Total Robotic Pancreaticoduodenectomy
Mario A Belluomini, Nelide De Lio, Stefano Signori, Vittorio G Perrone, Fabio Vistoli, Emanuele F Kauffmann, Niccolò Napoli, Ugo Boggi
Division of General and Transplant Surgery, University of Pisa. Pisa, Italy
Context The “da Vinci” surgical system reintroduces much of the operative dexterity lost during laparoscopic operations and offers the unique opportunity to verify if pancreaticoduodenectomy (PD) can be safely performed through a minimally invasive approach. Objective We report our technique for total robotic PD employed in 39 consecutive patients. This experience was earned at a high-volume center of pancreatic surgery, having extensive experience in advanced laparoscopy and robotic surgery.

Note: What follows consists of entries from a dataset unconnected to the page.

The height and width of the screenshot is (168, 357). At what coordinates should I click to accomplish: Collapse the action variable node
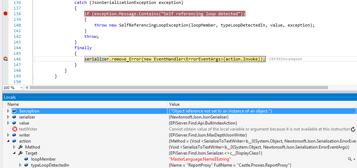9,141
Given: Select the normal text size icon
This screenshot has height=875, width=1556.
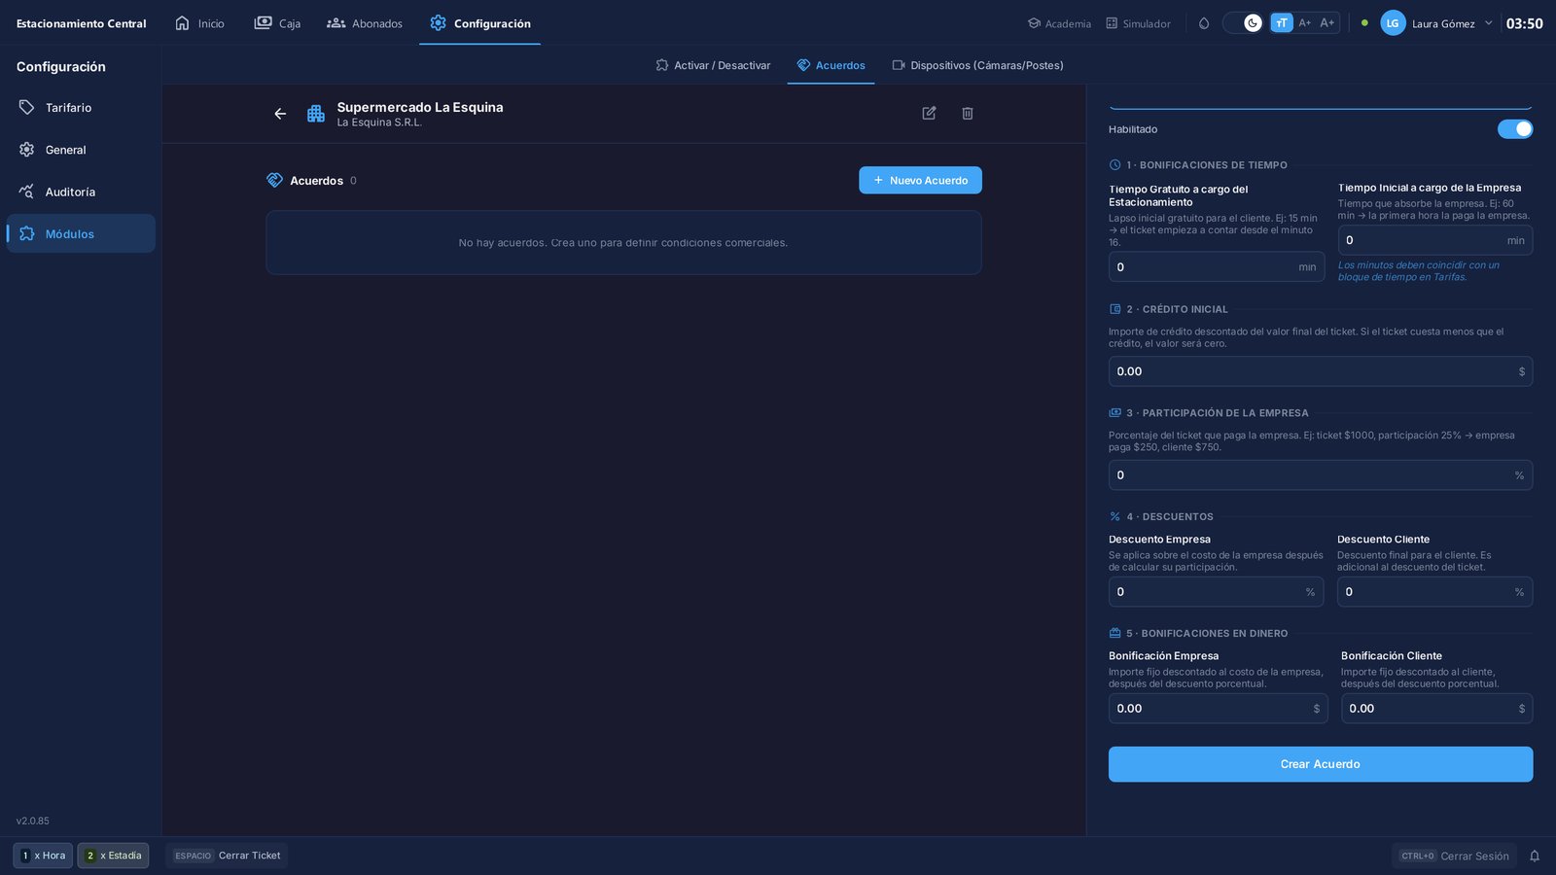Looking at the screenshot, I should click(1282, 23).
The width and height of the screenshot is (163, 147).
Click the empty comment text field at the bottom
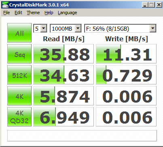[82, 136]
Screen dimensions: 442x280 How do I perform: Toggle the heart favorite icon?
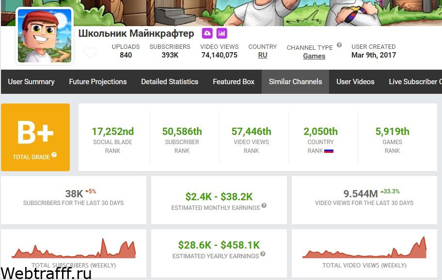(90, 53)
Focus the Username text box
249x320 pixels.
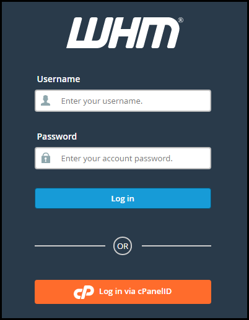pos(123,101)
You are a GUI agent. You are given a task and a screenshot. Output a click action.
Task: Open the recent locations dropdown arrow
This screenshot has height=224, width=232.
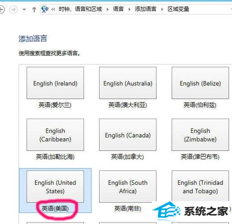[x=24, y=9]
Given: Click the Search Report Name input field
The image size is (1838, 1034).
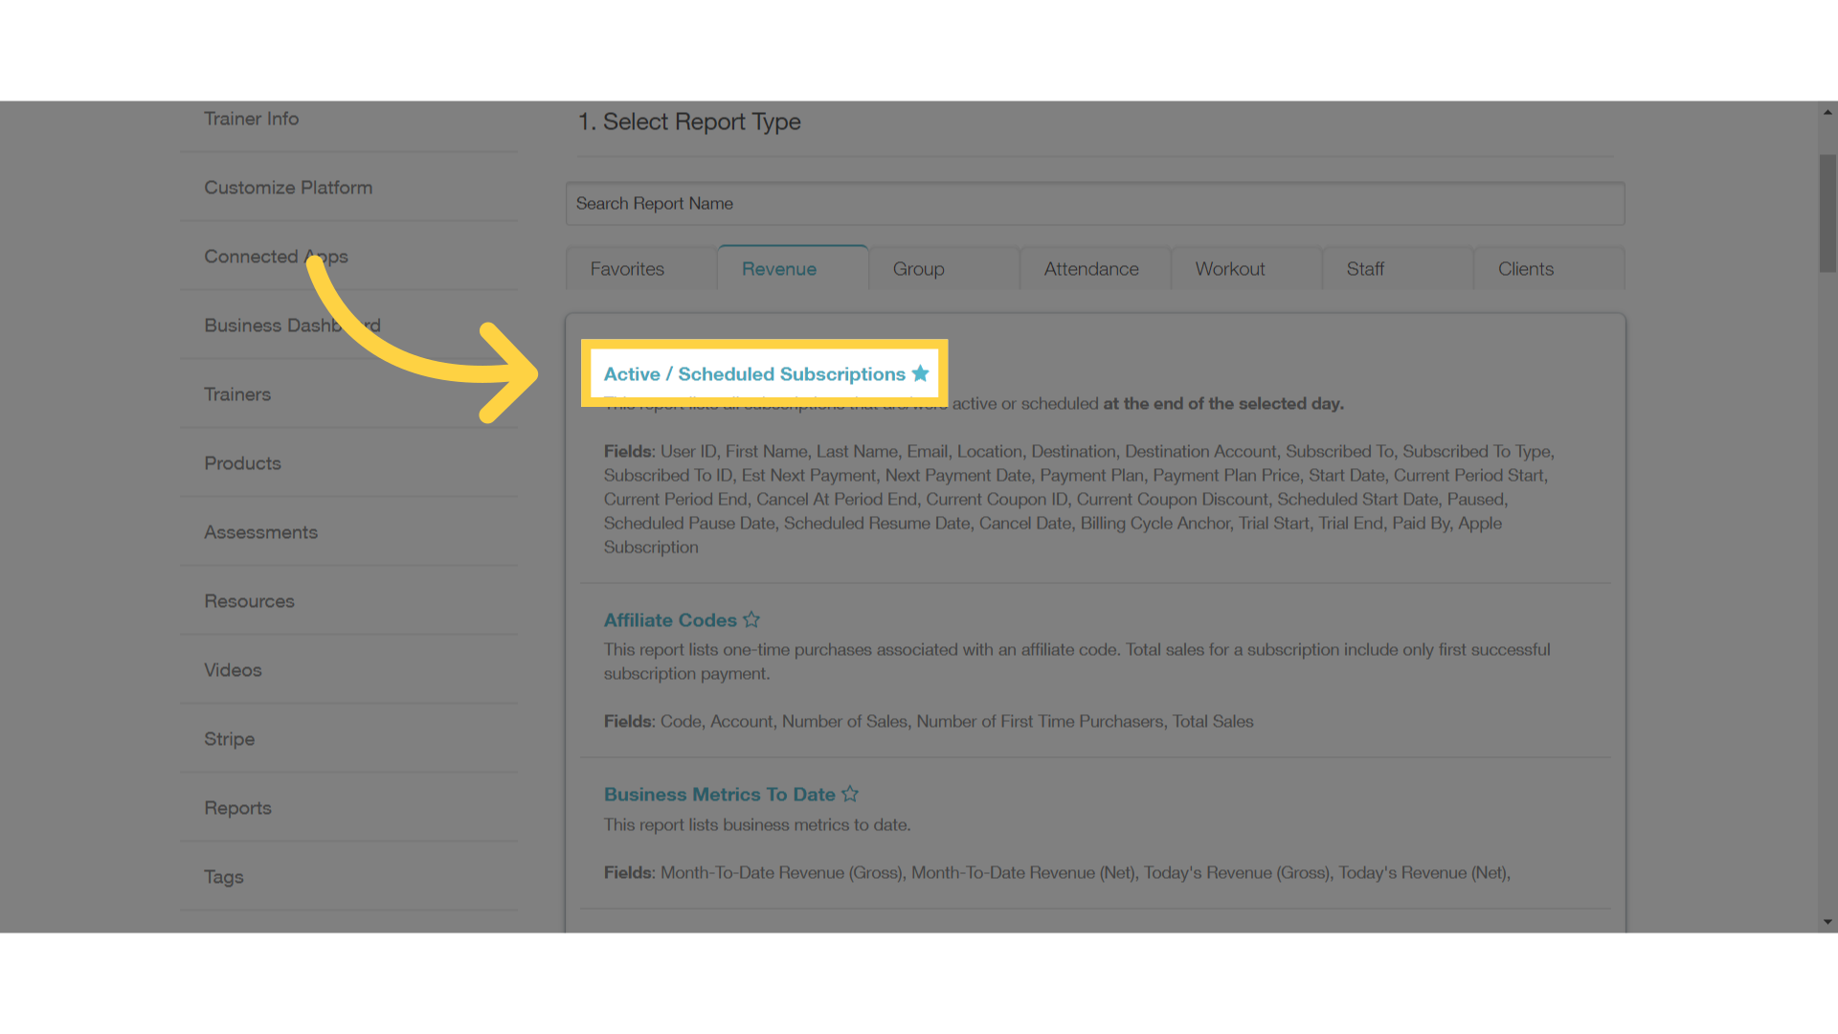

Methods Our technique for total robotic PD is unique in several respects: pure laparoscopy is not used at any stage; only the right colonic flexure is mobilized; a total of five ports are used; the camera port is placed along the right pararectal line to allow optimal view of the uncinate process (UP); the third robotic arm is placed on the patient’s left side and it is used to “hang” the duodenum during dissection of the UP; the gallbladder is used to retract the liver; the first jejunal loop is fully mobilized but it is not sectioned until the specimen is ready for removal, to facilitate jejunal rotation behind the mesenteric vessels. Results No PD was converted to open surgery or laparoscopy, despite 3 patients required segmental resection of the mesenteric vein and reconstruction by a jump graft. Mean operative time was 597 minutes (range: 420-960 minutes). Thirty-day operative mortality was nil. No pseudoaneurysm of the gastroduodenal artery was noted. Only 4 patients developed grade B pancreatic fistulas and none grade C fistulas. Mean hospital-stay was 23 days (range: 10-86 days). Malignant tumors were diagnosed in 51% of the patients. Overall, the mean number of lymph nodes retrieved was 32 (range 15-76). None of the margins was positive. Conclusions In selected patients total robotic PD is feasible. As compared to hybrid techniques, coupling laparoscopic dissection with robotic reconstruction, a total robotic procedure spares unnecessary dissections and allows optimal control of large peripancreatic vessels permitting segmental vein resection and tailored reconstruction. Technology refinements and improvement of surgical technique could make robotic PD an appealing alternative to open PD in selected patients.